Looking round the shop for inspiration, Miss Climpson observed a tin of nasal snuff labelled with the chemist’s own name.
“I will take a tin of that, too, please,” she said. “What excellent stuff it is—quite wonderful. I have used it for years and am really delighted with it. I recommend it to all my friends, particularly for hay fever. In fact, there’s a friend of mine who often passes your shop, who told me only yesterday what a martyr she was to that complaint. ‘My dear,’ I said to her, ‘you have only to get a tin of this splendid stuff and you will be quite all right all summer.’ She was so grateful to me for telling her about it. Has she been in for it yet?” And she described Mary Whittaker closely.
It will be noticed, by the way, that in the struggle between Miss Climpson’s conscience and what Wilkie Collins calls “detective fever,” conscience was getting the worst of it and was winking at an amount of deliberate untruth which a little time earlier would have staggered it.
The chemist, however, had seen nothing of Miss Climpson’s friend.
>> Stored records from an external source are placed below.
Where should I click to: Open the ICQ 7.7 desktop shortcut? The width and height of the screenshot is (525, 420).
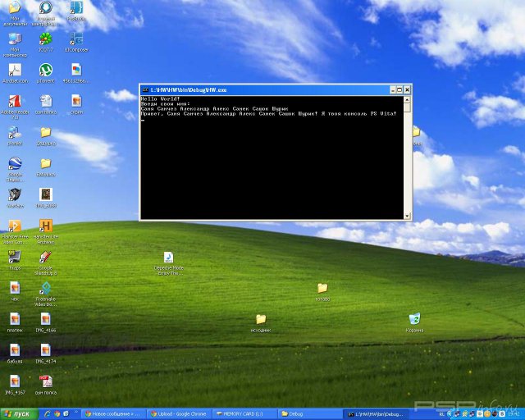[x=46, y=39]
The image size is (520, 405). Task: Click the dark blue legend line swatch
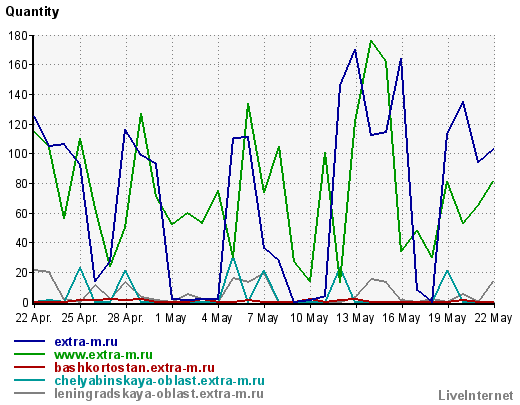[29, 341]
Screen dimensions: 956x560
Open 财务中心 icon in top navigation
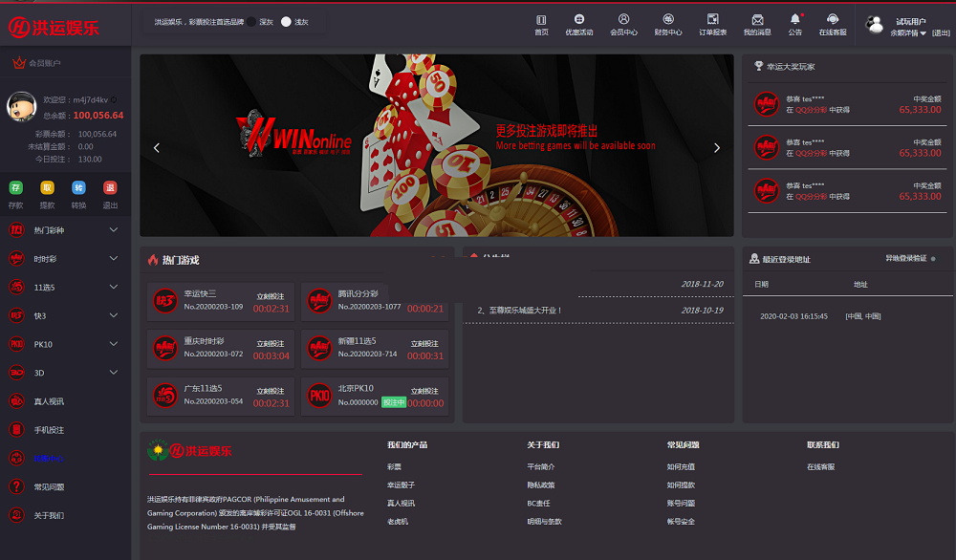pyautogui.click(x=667, y=20)
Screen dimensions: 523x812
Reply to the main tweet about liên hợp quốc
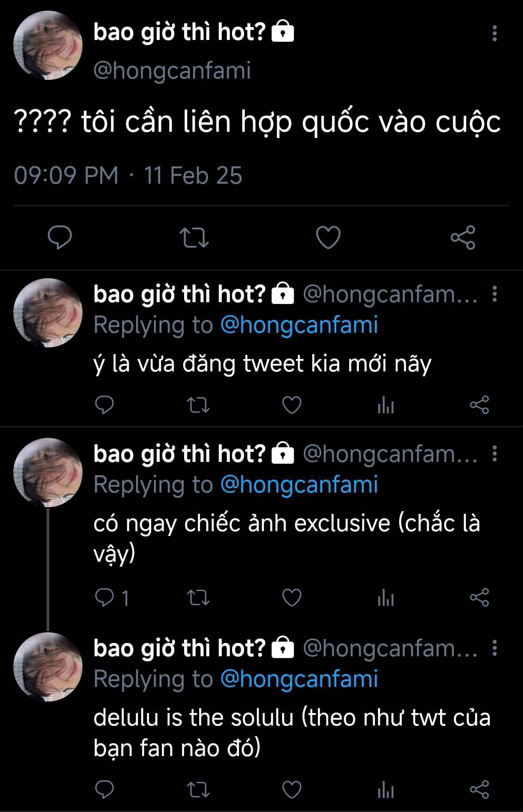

Nothing, therefore, was to be done but to retire from the field and think what was next to be done. Miss Climpson left, but before leaving she neatly dropped her latchkey into a large basket full of sponges standing at her elbow. She felt she might like to have an excuse to visit South Audley Street again.
Conscience sighed deeply, and her guardian angel dropped a tear among the sponges.
Retiring into the nearest teashop she came to, Miss Climpson ordered a cup of coffee and started to think out a plan for honeycombing South Audley Street. She needed an excuse—and a disguise. An adventurous spirit was welling up in her elderly bosom, and her first dozen or so ideas were more lurid than practical.
At length a really brilliant notion occurred to her. She was (she did not attempt to hide it from herself) precisely the type and build of person one associates with the collection of subscriptions. Moreover, she had a perfectly good and genuine cause ready to hand. The church which she attended in London ran a slum mission, which was badly in need of funds, and she possessed a number of collecting cards, bearing full authority to receive subscriptions on its behalf. What more natural than that she should try a little house-to-house visiting in a wealthy quarter?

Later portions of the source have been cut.